──────── Records provided ────────

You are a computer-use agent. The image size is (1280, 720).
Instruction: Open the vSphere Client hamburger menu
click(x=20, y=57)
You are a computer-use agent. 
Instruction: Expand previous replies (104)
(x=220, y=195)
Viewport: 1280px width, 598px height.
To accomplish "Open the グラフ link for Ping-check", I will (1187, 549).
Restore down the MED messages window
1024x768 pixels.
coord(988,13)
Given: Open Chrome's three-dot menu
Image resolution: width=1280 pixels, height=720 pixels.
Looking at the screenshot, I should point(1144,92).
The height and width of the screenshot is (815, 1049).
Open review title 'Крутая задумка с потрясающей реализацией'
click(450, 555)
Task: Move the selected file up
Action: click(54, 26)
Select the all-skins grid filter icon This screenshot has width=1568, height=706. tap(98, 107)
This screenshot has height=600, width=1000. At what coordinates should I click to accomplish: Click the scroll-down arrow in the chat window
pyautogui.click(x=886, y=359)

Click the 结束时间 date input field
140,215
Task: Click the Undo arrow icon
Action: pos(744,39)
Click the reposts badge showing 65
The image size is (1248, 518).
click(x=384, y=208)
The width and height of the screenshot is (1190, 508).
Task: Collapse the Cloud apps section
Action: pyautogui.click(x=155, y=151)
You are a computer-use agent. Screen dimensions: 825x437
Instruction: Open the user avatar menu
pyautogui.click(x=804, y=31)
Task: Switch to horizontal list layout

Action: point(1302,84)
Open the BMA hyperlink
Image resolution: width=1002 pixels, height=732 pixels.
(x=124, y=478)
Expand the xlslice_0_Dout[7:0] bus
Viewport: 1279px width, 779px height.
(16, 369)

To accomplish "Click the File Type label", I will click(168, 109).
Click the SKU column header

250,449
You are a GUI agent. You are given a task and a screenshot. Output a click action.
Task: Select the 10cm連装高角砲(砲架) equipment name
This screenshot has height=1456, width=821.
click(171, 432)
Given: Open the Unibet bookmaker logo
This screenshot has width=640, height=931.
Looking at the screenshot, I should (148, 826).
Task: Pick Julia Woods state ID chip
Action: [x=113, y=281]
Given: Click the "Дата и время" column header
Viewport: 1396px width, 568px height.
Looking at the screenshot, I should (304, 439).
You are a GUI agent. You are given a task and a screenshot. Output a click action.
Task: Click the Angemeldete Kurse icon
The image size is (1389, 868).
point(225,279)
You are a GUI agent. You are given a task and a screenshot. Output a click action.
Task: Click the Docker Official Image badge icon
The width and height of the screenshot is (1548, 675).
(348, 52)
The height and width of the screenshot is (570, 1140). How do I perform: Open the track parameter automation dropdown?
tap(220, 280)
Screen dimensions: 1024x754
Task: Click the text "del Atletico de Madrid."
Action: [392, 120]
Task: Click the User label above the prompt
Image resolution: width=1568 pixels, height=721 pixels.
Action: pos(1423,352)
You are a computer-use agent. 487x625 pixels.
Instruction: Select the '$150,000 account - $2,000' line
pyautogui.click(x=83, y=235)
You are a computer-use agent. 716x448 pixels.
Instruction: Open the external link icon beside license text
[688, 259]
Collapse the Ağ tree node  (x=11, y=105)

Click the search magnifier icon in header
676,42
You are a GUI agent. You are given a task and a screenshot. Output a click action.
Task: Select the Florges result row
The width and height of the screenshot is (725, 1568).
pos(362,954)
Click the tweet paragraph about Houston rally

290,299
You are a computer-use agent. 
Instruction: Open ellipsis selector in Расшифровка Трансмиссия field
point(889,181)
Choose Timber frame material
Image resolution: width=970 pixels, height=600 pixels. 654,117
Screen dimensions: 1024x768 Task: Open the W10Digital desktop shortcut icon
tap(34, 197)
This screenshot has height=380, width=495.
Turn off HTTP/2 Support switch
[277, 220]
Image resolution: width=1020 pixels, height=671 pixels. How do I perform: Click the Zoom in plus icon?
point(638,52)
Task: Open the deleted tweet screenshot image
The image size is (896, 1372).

────────

The answer should be the full set of records, reproduced exactly.

You are a computer-use agent. The image size is (1280, 720).
Instruction: Open the vSphere Client hamburger menu
click(x=20, y=57)
You are a computer-use agent. 
Instruction: Expand previous replies (104)
(x=220, y=195)
Viewport: 1280px width, 598px height.
To accomplish "Open the グラフ link for Ping-check", I will (1187, 549).
Restore down the MED messages window
1024x768 pixels.
coord(988,13)
Given: Open Chrome's three-dot menu
Image resolution: width=1280 pixels, height=720 pixels.
Looking at the screenshot, I should point(1144,92).
The height and width of the screenshot is (815, 1049).
Open review title 'Крутая задумка с потрясающей реализацией'
click(450, 555)
Task: Move the selected file up
Action: click(54, 26)
Select the all-skins grid filter icon This screenshot has width=1568, height=706. tap(98, 107)
This screenshot has height=600, width=1000. At what coordinates should I click to accomplish: Click the scroll-down arrow in the chat window
pyautogui.click(x=886, y=359)

Click the 结束时间 date input field
140,215
Task: Click the Undo arrow icon
Action: pos(744,39)
Click the reposts badge showing 65
The image size is (1248, 518).
click(x=384, y=208)
The width and height of the screenshot is (1190, 508).
Task: Collapse the Cloud apps section
Action: pyautogui.click(x=155, y=151)
You are a computer-use agent. Screen dimensions: 825x437
Instruction: Open the user avatar menu
pyautogui.click(x=804, y=31)
Task: Switch to horizontal list layout

Action: point(1302,84)
Open the BMA hyperlink
Image resolution: width=1002 pixels, height=732 pixels.
(x=124, y=478)
Expand the xlslice_0_Dout[7:0] bus
Viewport: 1279px width, 779px height.
(16, 369)

To accomplish "Click the File Type label", I will click(168, 109).
Click the SKU column header

250,449
You are a GUI agent. You are given a task and a screenshot. Output a click action.
Task: Select the 10cm連装高角砲(砲架) equipment name
This screenshot has height=1456, width=821.
click(171, 432)
Given: Open the Unibet bookmaker logo
This screenshot has width=640, height=931.
Looking at the screenshot, I should (148, 826).
Task: Pick Julia Woods state ID chip
Action: [x=113, y=281]
Given: Click the "Дата и время" column header
Viewport: 1396px width, 568px height.
Looking at the screenshot, I should (304, 439).
You are a GUI agent. You are given a task and a screenshot. Output a click action.
Task: Click the Angemeldete Kurse icon
The image size is (1389, 868).
point(225,279)
You are a GUI agent. You are given a task and a screenshot. Output a click action.
Task: Click the Docker Official Image badge icon
The width and height of the screenshot is (1548, 675).
(348, 52)
The height and width of the screenshot is (570, 1140). How do I perform: Open the track parameter automation dropdown?
tap(220, 280)
Screen dimensions: 1024x754
Task: Click the text "del Atletico de Madrid."
Action: [392, 120]
Task: Click the User label above the prompt
Image resolution: width=1568 pixels, height=721 pixels.
Action: pos(1423,352)
You are a computer-use agent. 487x625 pixels.
Instruction: Select the '$150,000 account - $2,000' line
pyautogui.click(x=83, y=235)
You are a computer-use agent. 716x448 pixels.
Instruction: Open the external link icon beside license text
[688, 259]
Collapse the Ağ tree node  (x=11, y=105)

Click the search magnifier icon in header
676,42
You are a GUI agent. You are given a task and a screenshot. Output a click action.
Task: Select the Florges result row
The width and height of the screenshot is (725, 1568).
pos(362,954)
Click the tweet paragraph about Houston rally

290,299
You are a computer-use agent. 
Instruction: Open ellipsis selector in Расшифровка Трансмиссия field
point(889,181)
Choose Timber frame material
Image resolution: width=970 pixels, height=600 pixels. 654,117
Screen dimensions: 1024x768 Task: Open the W10Digital desktop shortcut icon
tap(34, 197)
This screenshot has height=380, width=495.
Turn off HTTP/2 Support switch
[277, 220]
Image resolution: width=1020 pixels, height=671 pixels. How do I perform: Click the Zoom in plus icon?
point(638,52)
Task: Open the deleted tweet screenshot image
The image size is (896, 1372).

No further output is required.